(FRANCISCO SOLANO) A Julien Gracq se le podría aplicar la distinción que él veía en Proust: el poder de resolución de la mirada. Los hechos, en su narrativa, son siempre difusos, en general más atmósfera que suceso, pero con esa contingencia se origina el movimiento, o más bien el enclave de la mirada que al desplazarse fusiona la intimidad y la contemplación.
El rey Cophetua es evocativa porque todo traspasa cuando sucede.

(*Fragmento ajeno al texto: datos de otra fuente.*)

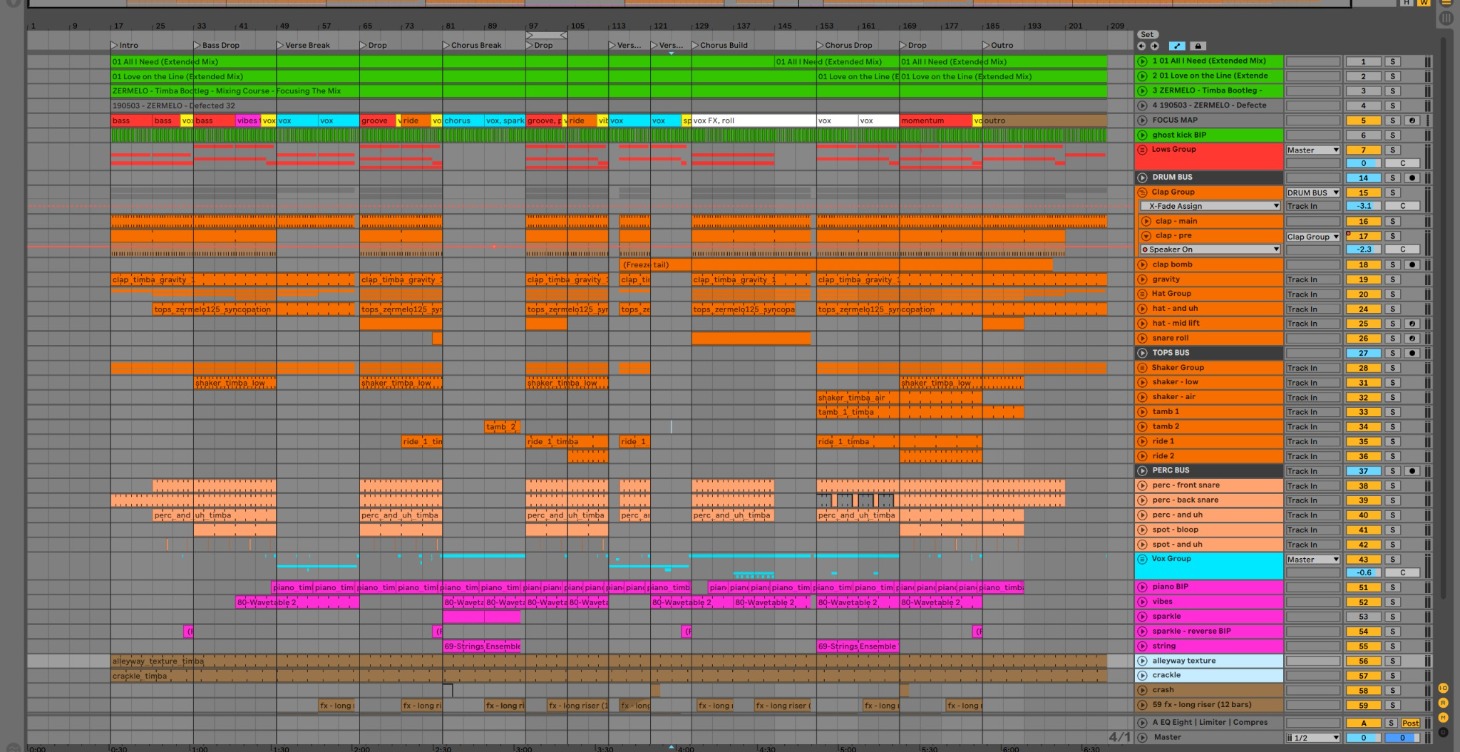The width and height of the screenshot is (1460, 752).
Task: Click the forward navigation arrow under Set
Action: click(x=1154, y=45)
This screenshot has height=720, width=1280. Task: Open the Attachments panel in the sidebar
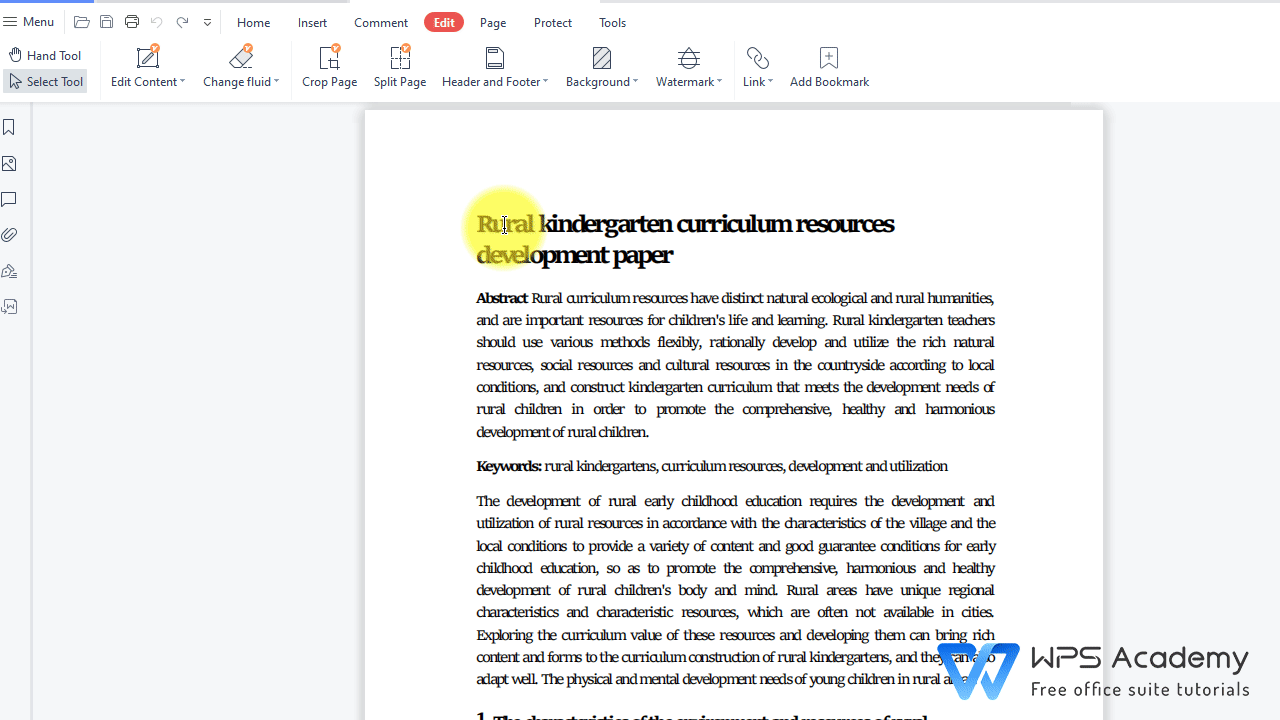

Y, no obstante, no se dice nada que no corresponda al tiempo de la emoción. La cuestión es: ¿en qué tiempo sucede la emoción? Del protagonista sabemos que fue herido en la batalla de Flandes, que un amigo músico y piloto lo ha citado, el día de Todos los Santos, en su villa de Braye-la-Forêt, y que se trata de un encuentro deseado, aunque él ignora su ansiedad porque conoce poco a su amigo. La guerra aún no ha terminado, pero todo indica que ya no durará. Y, mientras rememora su escueta amistad, llega a la villa donde una doncella le comunica que el señor Nueil no ha llegado. Mientras espera, la presencia de la criada invade su imaginación, transfigurando la demora del amigo en una expectativa de deseo que la mujer impone con un ritual de silencio, apariciones y ocultamientos en la que ella es «un interrogante, un puro enigma». Resulta sobrecogedor de qué modo su prosa, tan envolvente, disciplinada e insinuante, transmite la irradiación y el insondable ofuscamiento con que se insinúa el amor clandestino. Esta novelita es una exquisita filigrana bordada con los hilos plateados de la leyenda del rey y la mendiga, cuya historia se corresponde con la sumisión a la belleza. No leerla es perderse una de las joyas literarias de este otoño.